Repeat the material word for word, from the line containing "Where should I click to: Click the SparkToro" down to the line containing "Looking at the screenshot, I should point(1551,25).", including both of those lines.

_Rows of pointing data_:
------

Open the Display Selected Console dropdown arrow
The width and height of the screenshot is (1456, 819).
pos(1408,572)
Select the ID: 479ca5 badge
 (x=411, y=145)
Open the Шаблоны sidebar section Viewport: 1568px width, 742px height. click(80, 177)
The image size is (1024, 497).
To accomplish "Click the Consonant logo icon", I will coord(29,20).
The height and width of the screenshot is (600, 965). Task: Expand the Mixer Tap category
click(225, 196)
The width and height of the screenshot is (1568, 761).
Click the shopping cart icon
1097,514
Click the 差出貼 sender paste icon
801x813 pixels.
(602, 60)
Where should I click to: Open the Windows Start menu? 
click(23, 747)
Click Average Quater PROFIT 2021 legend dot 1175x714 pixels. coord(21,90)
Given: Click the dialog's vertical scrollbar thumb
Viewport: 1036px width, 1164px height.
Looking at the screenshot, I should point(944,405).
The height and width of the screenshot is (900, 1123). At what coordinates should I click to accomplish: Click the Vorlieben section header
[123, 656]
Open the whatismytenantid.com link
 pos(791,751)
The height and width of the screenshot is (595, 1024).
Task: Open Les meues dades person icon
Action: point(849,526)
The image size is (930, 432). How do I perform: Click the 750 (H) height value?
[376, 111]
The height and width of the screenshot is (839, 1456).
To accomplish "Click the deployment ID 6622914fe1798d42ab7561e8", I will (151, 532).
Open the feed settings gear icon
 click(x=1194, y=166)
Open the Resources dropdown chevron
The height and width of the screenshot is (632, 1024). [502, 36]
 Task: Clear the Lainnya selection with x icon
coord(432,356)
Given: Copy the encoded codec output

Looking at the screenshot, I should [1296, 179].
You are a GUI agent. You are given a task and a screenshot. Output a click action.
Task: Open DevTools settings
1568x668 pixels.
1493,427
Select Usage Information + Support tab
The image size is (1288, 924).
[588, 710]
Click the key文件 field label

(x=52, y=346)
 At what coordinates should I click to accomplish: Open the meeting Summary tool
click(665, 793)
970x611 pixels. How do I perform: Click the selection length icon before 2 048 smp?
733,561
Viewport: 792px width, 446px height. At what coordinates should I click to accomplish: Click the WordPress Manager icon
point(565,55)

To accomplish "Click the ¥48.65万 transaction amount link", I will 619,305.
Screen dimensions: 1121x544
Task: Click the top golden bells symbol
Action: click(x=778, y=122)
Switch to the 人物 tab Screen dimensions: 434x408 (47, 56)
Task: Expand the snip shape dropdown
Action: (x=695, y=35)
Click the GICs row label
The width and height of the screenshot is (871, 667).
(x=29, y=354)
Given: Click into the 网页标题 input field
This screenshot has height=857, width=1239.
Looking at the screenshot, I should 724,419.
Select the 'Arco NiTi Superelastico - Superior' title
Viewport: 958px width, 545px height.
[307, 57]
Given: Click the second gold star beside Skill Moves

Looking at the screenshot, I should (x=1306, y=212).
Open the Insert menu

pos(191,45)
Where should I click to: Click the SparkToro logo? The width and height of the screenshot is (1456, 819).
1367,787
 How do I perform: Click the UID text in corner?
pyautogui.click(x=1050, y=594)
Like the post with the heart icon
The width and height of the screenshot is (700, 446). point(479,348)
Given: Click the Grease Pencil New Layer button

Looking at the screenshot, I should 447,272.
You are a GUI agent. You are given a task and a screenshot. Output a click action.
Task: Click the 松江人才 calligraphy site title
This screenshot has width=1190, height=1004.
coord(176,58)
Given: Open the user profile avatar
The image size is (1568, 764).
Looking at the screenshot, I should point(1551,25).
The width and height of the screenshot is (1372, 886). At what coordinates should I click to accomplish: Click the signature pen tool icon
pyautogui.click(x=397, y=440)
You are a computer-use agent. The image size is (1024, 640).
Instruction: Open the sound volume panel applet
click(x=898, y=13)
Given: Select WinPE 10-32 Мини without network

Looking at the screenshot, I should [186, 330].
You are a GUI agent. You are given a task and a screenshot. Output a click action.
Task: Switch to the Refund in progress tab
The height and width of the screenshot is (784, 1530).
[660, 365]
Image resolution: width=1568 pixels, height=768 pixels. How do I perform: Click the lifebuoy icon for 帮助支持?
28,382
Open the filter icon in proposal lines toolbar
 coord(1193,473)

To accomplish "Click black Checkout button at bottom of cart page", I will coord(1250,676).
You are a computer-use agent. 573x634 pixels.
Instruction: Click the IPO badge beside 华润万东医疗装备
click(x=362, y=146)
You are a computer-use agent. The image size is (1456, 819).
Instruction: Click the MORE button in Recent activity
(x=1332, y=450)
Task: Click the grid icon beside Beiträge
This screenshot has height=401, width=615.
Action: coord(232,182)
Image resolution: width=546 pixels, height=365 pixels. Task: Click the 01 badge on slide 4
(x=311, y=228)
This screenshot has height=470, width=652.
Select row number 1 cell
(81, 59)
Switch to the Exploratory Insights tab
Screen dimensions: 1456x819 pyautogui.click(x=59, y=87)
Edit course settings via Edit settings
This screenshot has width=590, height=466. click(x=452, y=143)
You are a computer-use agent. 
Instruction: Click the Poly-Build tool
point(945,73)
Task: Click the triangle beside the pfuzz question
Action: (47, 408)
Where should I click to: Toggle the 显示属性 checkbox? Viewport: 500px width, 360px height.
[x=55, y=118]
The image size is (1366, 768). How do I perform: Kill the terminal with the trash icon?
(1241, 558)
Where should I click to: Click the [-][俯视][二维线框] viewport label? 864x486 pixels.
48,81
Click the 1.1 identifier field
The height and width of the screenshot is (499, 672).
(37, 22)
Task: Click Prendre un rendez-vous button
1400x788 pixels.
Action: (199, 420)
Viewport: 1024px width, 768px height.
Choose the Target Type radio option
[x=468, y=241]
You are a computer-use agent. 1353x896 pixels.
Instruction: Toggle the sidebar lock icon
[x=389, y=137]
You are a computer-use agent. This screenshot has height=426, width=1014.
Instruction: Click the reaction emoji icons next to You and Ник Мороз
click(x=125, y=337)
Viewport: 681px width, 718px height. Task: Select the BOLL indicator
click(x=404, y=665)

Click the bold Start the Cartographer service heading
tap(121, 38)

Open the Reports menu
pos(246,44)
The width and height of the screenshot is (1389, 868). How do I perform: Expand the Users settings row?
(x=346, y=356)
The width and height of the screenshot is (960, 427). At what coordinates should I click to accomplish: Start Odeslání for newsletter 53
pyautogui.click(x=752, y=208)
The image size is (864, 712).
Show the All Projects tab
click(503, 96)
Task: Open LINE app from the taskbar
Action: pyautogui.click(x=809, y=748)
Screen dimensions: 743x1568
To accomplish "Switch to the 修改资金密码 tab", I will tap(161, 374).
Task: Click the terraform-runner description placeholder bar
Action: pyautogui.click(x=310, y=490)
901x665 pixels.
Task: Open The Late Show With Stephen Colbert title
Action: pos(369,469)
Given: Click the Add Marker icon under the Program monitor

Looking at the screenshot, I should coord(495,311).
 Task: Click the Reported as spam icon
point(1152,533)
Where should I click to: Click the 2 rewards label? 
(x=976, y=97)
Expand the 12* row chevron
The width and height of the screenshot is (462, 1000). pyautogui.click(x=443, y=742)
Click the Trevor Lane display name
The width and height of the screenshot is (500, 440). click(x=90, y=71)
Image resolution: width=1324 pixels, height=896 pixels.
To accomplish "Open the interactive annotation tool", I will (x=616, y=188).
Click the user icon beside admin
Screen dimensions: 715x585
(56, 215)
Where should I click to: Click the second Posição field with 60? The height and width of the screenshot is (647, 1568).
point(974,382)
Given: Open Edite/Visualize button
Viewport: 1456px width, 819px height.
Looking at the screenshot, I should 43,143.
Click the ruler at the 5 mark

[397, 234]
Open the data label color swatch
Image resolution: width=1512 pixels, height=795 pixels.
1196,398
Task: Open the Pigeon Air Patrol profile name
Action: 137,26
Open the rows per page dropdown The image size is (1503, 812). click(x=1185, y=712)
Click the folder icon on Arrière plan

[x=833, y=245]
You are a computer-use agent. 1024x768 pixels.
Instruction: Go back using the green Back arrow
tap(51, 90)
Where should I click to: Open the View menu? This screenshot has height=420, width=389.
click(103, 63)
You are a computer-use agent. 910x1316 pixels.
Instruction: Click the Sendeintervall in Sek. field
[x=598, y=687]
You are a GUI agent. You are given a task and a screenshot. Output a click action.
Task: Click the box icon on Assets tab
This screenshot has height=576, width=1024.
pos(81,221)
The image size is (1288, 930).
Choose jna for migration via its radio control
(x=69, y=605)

------

_Result of the task_:
Where should I click to: Click the SparkToro logo? The width and height of the screenshot is (1456, 819).
1367,787
 How do I perform: Click the UID text in corner?
pyautogui.click(x=1050, y=594)
Like the post with the heart icon
The width and height of the screenshot is (700, 446). point(479,348)
Given: Click the Grease Pencil New Layer button

Looking at the screenshot, I should 447,272.
You are a GUI agent. You are given a task and a screenshot. Output a click action.
Task: Click the 松江人才 calligraphy site title
This screenshot has width=1190, height=1004.
coord(176,58)
Given: Open the user profile avatar
The image size is (1568, 764).
Looking at the screenshot, I should point(1551,25).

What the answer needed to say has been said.